● **DOCUMENT TEXT**
Politicians in Northern Ireland approach the most recent deadline in the protracted peace process. The leadership battles are expected to continue up to the deadline after which the fragile power-sharing arrangement faces the threat of being dismantled, and being replaced by direct rule from Whitehall. We examine the nature of deadlines, and the limitations of coercion on leaders in apparently weak negotiating positions.
15th May last year the Stormont assembly met for the first time since its suspension in 2002. British and Irish Premiers assert that 24th November 2006 is the ultimate deadline for the politicians to agree to some format of power-sharing. Multi-party talks begin in October, (with the DUP still unwilling to meet in same room as representatives they believe to be former terrorists). Late January, Sinn Fein accepts policing arrangements (a potential sticking point for them). Elections are announced for the new assembly and these take place on 7th March 2007.
Ian Paisley’s Democratic Unionist Party emerges as the largest party, and will hold 36 of the seats under the proportional representation method in place. Sinn Fein with 28 seats. Are the Ulster Unionists with 18 seats are the next largest parties at the new assembly.
Last week, the elected members signed up for the new assembly, facing another ‘final’ deadline: Peter Hain, the Northern Ireland Secretary reminds them that the assembly will be dissolved, if the parties do not sign up to power-sharing before the March 26th deadline agreed jointly by the Governments of Great Britain and of Ireland.
Mr Paisley was reported by the BBC as saying that the election success
.. allowed him to move forward, despite the fact that he had been
“severely criticized by various people .. Some of them are my personal friends but they don’t agree with what I’ve done, [but] the electorate fortunately has agreed.. It has strengthened my hand – I can afford to go further forward now with things, because I am confident that the people are with me.”
Last Friday, Dr Paisley was seeking last-minute concessions from the British Government in advance of the 26th of March deadline. However, these introduce an economic rationale to his actions. Previously his words and actions appeared to be a continuation of his ‘no surrender’ posture, and refusal to accept the legitimacy of Sinn Fein as political partners.

● **INPUT DATA**
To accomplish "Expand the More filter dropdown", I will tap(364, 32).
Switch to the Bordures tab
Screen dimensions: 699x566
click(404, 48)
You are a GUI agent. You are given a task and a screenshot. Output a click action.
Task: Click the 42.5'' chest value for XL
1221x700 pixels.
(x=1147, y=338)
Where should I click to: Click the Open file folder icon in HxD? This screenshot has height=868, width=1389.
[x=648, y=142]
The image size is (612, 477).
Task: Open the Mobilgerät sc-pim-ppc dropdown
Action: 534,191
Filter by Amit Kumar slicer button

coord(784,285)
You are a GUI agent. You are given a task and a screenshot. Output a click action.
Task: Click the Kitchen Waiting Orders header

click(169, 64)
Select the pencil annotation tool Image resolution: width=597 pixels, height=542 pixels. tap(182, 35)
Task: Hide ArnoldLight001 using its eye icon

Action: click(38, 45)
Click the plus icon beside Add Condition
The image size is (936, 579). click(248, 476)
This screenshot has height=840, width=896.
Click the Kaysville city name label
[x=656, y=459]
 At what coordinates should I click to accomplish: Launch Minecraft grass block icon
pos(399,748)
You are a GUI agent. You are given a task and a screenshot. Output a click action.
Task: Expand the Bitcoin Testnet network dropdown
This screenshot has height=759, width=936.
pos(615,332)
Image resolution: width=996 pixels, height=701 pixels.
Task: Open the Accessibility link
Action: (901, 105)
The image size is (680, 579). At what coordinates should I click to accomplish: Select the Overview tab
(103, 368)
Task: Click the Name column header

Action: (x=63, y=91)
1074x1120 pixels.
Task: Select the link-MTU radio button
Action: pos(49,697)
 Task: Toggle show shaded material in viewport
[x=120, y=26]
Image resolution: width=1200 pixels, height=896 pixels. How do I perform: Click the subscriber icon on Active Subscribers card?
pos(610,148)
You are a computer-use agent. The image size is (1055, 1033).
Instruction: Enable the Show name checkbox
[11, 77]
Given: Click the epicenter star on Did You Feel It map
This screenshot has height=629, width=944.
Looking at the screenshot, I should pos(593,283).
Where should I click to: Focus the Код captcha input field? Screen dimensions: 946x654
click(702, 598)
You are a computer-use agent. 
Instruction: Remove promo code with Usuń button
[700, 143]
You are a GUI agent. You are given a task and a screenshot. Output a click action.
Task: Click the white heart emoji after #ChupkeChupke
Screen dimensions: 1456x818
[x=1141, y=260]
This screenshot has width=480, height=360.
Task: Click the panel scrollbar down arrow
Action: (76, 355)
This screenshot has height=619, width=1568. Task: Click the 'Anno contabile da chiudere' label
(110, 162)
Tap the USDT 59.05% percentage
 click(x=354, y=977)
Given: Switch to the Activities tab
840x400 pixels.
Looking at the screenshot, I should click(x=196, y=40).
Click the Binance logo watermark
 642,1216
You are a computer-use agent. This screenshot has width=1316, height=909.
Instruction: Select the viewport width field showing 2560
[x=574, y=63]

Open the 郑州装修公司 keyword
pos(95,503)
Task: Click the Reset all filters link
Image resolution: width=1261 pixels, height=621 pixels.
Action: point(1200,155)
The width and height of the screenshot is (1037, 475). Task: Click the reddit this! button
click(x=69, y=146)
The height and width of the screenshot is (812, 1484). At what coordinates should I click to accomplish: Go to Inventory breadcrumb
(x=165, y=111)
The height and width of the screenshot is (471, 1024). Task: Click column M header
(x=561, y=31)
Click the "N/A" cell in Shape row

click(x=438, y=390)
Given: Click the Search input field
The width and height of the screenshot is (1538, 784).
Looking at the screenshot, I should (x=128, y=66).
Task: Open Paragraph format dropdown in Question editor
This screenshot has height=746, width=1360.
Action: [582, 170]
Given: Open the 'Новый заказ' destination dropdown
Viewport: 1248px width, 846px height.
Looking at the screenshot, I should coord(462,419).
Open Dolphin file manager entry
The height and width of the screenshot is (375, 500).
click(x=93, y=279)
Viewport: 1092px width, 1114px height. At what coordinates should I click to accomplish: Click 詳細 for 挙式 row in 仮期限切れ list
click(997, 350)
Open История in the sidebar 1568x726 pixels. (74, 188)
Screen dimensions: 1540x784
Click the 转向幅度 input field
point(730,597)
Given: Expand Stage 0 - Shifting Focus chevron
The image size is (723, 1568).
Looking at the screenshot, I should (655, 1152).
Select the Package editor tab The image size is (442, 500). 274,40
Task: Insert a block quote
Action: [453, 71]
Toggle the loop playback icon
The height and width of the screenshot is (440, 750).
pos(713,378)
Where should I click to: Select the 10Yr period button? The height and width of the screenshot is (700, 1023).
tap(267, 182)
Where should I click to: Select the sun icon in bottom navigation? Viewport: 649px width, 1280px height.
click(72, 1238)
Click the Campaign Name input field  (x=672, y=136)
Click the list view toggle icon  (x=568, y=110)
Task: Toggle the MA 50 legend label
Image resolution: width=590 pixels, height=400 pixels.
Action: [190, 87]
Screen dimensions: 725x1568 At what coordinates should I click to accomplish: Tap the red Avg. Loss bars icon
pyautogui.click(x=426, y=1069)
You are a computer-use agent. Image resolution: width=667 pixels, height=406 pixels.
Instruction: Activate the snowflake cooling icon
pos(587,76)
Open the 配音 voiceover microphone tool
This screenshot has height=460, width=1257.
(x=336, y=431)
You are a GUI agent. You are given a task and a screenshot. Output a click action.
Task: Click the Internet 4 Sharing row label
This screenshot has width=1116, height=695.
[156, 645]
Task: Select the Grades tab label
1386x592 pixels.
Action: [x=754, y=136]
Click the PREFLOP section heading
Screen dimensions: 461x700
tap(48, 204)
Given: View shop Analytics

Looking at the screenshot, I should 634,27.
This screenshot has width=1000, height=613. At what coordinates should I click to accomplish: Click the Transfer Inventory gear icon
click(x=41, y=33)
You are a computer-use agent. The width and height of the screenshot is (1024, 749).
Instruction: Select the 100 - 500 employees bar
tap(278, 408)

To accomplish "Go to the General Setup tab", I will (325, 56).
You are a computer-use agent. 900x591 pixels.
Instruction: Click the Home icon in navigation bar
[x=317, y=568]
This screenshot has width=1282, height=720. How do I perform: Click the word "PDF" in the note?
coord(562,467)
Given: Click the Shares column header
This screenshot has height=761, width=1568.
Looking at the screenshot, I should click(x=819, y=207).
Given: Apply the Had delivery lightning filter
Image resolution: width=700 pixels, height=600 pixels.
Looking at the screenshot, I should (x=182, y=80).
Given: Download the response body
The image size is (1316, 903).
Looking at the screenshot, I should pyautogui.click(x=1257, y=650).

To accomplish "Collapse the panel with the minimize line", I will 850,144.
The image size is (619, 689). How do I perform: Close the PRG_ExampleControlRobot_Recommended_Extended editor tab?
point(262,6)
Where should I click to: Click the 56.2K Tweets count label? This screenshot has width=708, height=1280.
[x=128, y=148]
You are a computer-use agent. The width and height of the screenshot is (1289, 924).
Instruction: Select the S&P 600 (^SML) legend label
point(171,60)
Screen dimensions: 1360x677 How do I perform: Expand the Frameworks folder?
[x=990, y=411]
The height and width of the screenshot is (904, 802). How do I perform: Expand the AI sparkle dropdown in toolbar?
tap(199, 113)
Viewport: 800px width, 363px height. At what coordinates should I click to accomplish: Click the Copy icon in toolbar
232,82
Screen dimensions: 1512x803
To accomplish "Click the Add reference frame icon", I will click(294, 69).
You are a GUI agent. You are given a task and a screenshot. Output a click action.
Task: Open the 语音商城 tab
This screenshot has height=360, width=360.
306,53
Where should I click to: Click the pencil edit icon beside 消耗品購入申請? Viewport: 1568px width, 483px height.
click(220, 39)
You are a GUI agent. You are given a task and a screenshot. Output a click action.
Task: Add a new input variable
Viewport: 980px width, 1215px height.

● **ASSIGNED TASK 1**
Translate this sentence from the article on the Northern Ireland peace process into Spanish: "Elections are announced for the new assembly and these take place on 7th March 2007."
● **ASSIGNED TASK 2**
Write a continuation of the article on the Northern Ireland peace process, starting after its last sentence.
The rows aren't needed for this work.

● **TASK RESULT 1**
Se convocan elecciones para la nueva asamblea y estas se celebran el 7 de marzo de 2007.

● **TASK RESULT 2**
On deadlines, and the strength of weak positions
We may think of deadlines as all the same. Deadlines are deadlines. But the evidence is that deadlines come in several different shapes. For example, they may be imposed or mutually agreed. Each of these can be more of the so-called absolute sort or the sort that turns out to be more arbitrary. [I leave those with that sort of interest to explore the ‘two by two matrix’ I’ve suggested]
Hostage situations begin with a demand linked with an imposed and absolute deadline. Resolution tends to require movement towards agreement, and movement away from the absolute nature of the deadline and the demands. What begins as an ultimatum, shifts towards a situation of mutual give and take.
Often the ultimatum may be the response of a leader (or more broadly an individual) in a relatively weak negotiating situation. The ultimatum may include a threat of self-harm (‘Don’t come any closer or I’ll jump from this window-ledge’).
This one has been agreed at one level (inter-governmental) and imposed at another level (on the political parties by the Irish and British Governments).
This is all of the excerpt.